Principais alterações do Projeto de Lei – O que não foi sancionado pelo Presidente?

Entre os 13 trechos vetados pelo Poder Executivo, que não foram incorporados na Lei sancionada, destacamos os seguintes:

  • Dedução da ajuda compensatória paga pelo empregador, a partir de 04/2020, dos: (i) rendimentos do trabalho não assalariado da pessoa física; (ii) rendimentos tributáveis recebidos pelo empregador doméstico; e (iii) resultado da atividade rural, como despesa paga no ano-base;
  • Integração ao contrato de trabalho das cláusulas de convenções ou acordos coletivos vencidos ou vincendos enquanto perdurasse o estado de calamidade pública;
  • Pagamento do benefício emergencial aos empregados desligados que não reunissem os requisitos para sua habilitação no seguro-desemprego;
  • Pagamento do benefício emergencial aos empregados que, nas competências de março ou abril de 2020, tivessem recebido a última parcela do seguro-desemprego;
  • Todas as alterações propostas para a formas de pagamento e realização de PLR, quais sejam: (i) a validade da negociação via comissão de empregados sem participação do sindicato, desde que, após notificado, tenha permanecido silente por dez dias; e (ii) a possibilidade de celebração do acordo com antecedência de, no mínimo, 90 dias da data de pagamento da parcela única ou da parcela final; e
  • Alteração dos critérios de correção monetária do crédito trabalhista e do percentual de juros incidente.

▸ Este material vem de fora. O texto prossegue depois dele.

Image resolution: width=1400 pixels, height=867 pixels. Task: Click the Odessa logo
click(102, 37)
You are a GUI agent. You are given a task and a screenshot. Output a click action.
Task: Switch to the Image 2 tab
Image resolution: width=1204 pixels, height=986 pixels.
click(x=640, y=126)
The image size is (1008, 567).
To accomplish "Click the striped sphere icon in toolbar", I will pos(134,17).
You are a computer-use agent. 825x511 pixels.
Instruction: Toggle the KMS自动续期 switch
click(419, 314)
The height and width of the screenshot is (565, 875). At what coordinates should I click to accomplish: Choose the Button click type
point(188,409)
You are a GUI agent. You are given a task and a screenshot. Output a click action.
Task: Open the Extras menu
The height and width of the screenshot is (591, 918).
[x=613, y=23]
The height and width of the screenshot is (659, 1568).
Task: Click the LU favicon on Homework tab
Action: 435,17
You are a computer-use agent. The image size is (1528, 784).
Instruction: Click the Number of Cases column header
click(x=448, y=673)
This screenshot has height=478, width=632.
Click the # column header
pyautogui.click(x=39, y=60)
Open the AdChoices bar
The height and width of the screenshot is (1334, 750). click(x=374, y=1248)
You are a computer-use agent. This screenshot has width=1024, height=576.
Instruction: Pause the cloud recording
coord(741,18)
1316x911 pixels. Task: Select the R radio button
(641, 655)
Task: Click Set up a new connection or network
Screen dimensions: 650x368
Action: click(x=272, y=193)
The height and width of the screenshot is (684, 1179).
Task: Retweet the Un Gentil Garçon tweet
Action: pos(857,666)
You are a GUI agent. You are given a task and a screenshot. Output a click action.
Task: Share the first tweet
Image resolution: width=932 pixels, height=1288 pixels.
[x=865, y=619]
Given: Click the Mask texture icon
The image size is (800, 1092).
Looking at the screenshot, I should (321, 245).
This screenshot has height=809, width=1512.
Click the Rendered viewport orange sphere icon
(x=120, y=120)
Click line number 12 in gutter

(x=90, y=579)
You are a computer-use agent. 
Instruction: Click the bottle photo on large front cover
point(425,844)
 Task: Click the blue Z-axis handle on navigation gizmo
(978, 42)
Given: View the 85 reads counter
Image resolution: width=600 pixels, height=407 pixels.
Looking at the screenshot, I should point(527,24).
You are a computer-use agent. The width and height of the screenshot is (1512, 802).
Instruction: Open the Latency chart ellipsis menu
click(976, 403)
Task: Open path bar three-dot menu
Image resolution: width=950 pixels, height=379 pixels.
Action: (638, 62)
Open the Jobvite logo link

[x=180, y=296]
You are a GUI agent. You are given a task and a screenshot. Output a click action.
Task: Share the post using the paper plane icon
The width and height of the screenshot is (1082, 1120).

Embora a Lei Federal nº 14.020/20 tenha começado a vigorar desde 07/07/2020, com a sanção do Poder Executivo, os 13 vetos do Presidente da República ainda serão analisados pelo Congresso Nacional em sessão a ser agendada.

Permaneceremos acompanhando este caso e, tão logo o Senado se pronuncie, editaremos um novo informativo, mais detalhado, com a nossa análise sobre os possíveis impactos e próximos passos.